If you are using full body avatars in VR, you’ll eventually find that you want to know exactly where the players wrist is located so you can match the avatar wrist to the same location via inverse kinematics. The wrist location is going to be the pivot point for the motion controller, so when a player turns their wrist, the motion controller pivots around this position.

My approach is to do a part of this in C++ code (which you can convert to blueprints if you want), and the second part is done in blueprints. The blueprint section is to handle the Leap Motion plugin. I created a function which returns the wrist position in world space, so my reasoning is that if the leap motion is connected and a hand is being tracked, we should return the wrist position reported by the leap motion because it has a camera which is looking at the physical wrist position. IF the leap motion isn’t tracking a hand, we will default to deriving the hand position from the motion controller position. This is super straight forward because we can pretty much assume that everyone holds the motion controllers exactly the same way, so we can apply a constant offset from the motion controller position and rotate it by the motion controller orientation.

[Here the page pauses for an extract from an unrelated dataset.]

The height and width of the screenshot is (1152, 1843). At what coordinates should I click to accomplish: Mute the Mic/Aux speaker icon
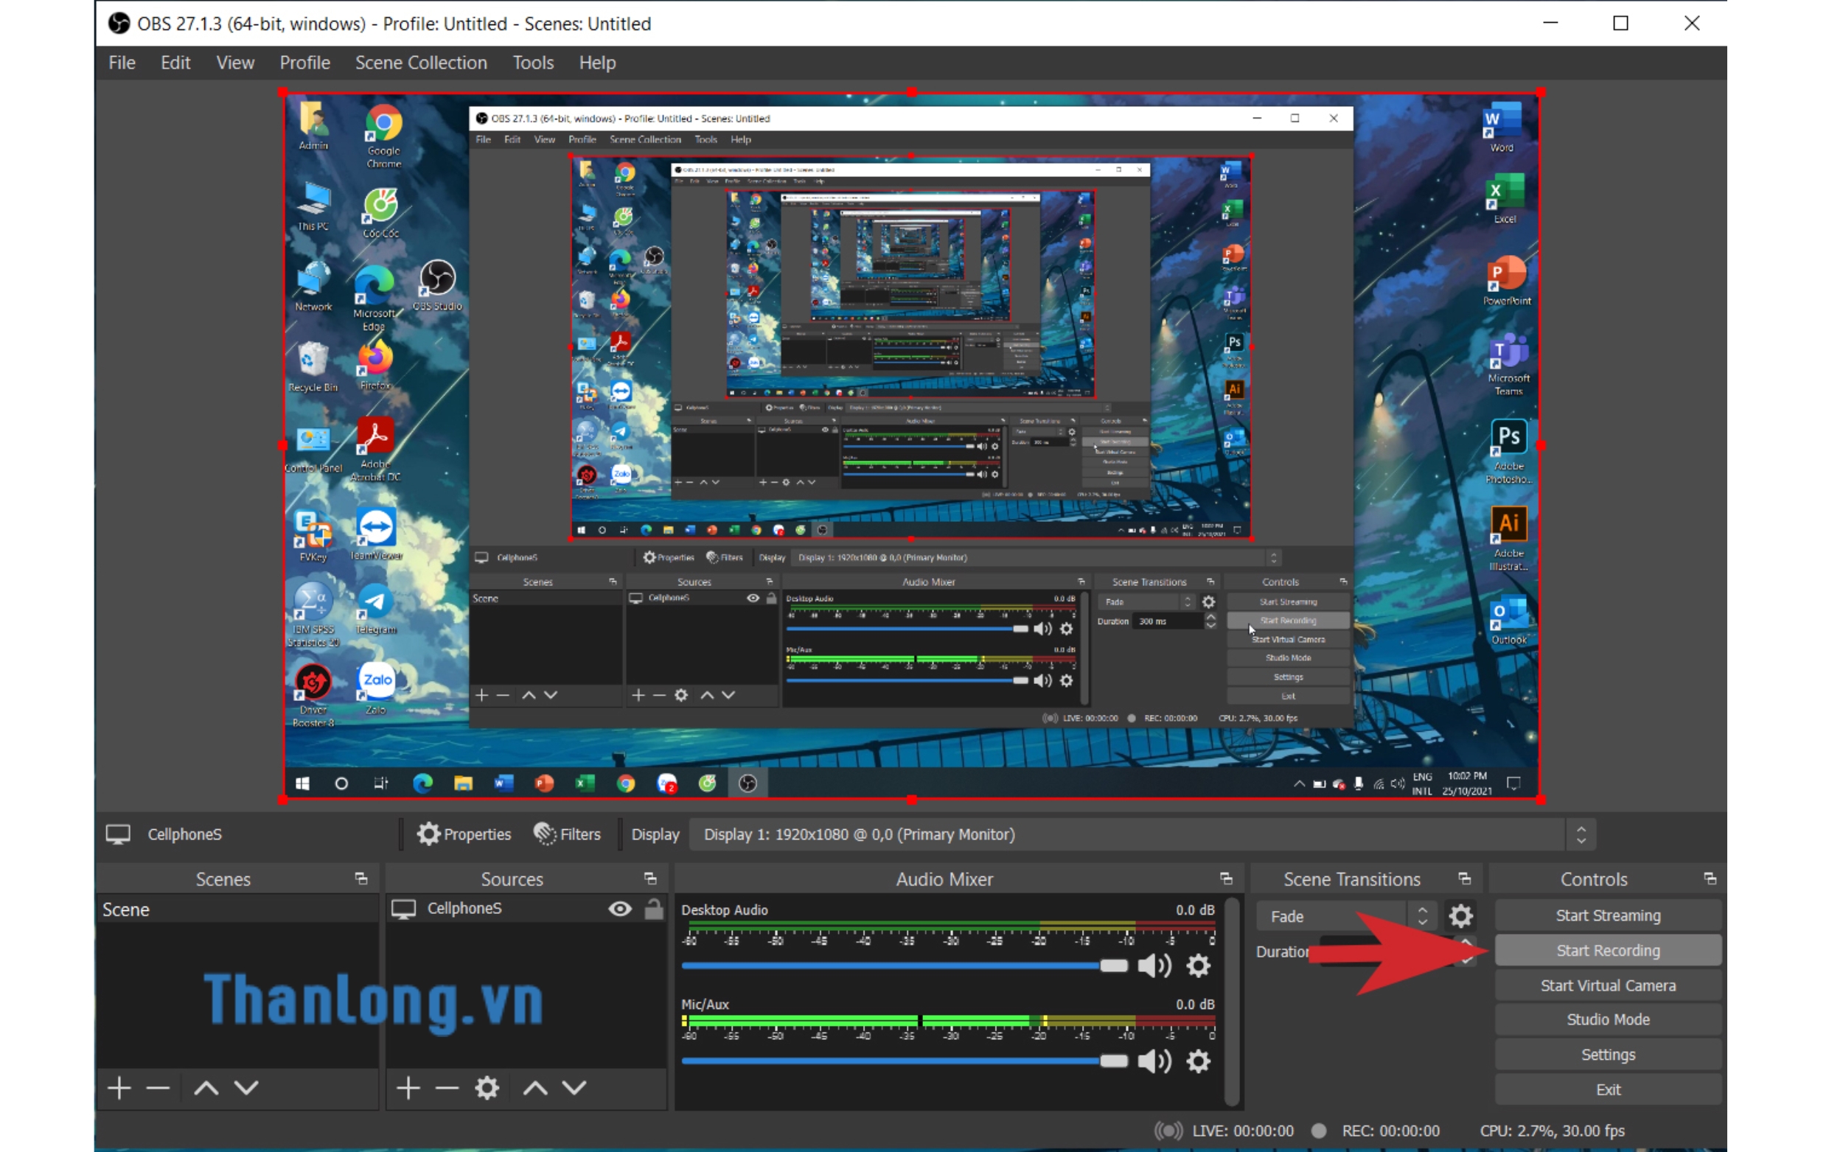pyautogui.click(x=1153, y=1061)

These constants are as follows:

**Vive Left: ** FVector(-13,-3, 0)
**Vive Right: ** FVector(-14, 3, 0)
**Rift Left: ** FVector(-9,-2, -4)
**Rift Right: ** FVector(-9, 2, -4)

Here is my C++ code to get the wrist position:



//Get the wrist position in world space location coordinates.
FVector AVRHead::GetWristWSL_Implementation(bool Left)
{

	if (UsingMotionControllers())
	{
		FVector Pos = (Left) ? LeftMC->GetComponentLocation() : RightMC->GetComponentLocation();
		FRotator Rot = (Left) ? LeftMC->GetComponentRotation() : RightMC->GetComponentRotation();

		FVector ForwardOffset = FVector(0, 0, 0);
		switch (DisplayType)
		{
			case EHMDDeviceType::HTCVive :
			{
				ForwardOffset = (Left) ? FVector(-14, -3, 0) : FVector(-14, 3, 0);
				break;
			}
			case EHMDDeviceType::OculusRift :
			{
				ForwardOffset = (Left) ? FVector(-9, -2, -4) : FVector(-9, 2, -4); 
				break;
			}
			default:break;
		}

		ForwardOffset = Rot.RotateVector(ForwardOffset);
		return Pos + ForwardOffset;
	}

	return FVector::ZeroVector;
}


Here is my blueprint implementation which extends the C++ version and adds support for the leap motion:


Basically, if the leap motion section of the blueprint fails, then we fall back to the C++ code and look for the motion controller positions and derive a location.

If there are no motion controllers or leap motion devices and we’re using a monitor, we’ll want to setup our animation blueprint to just use a premade animation with hands at the default position.

When you can accurately map the character wrist position to the player wrist position, you create a lot more immersion and presence in VR :slight_smile: You’ll probably also want to have a derived palm position (relative to wrist position) so that you can put any held objects to this location.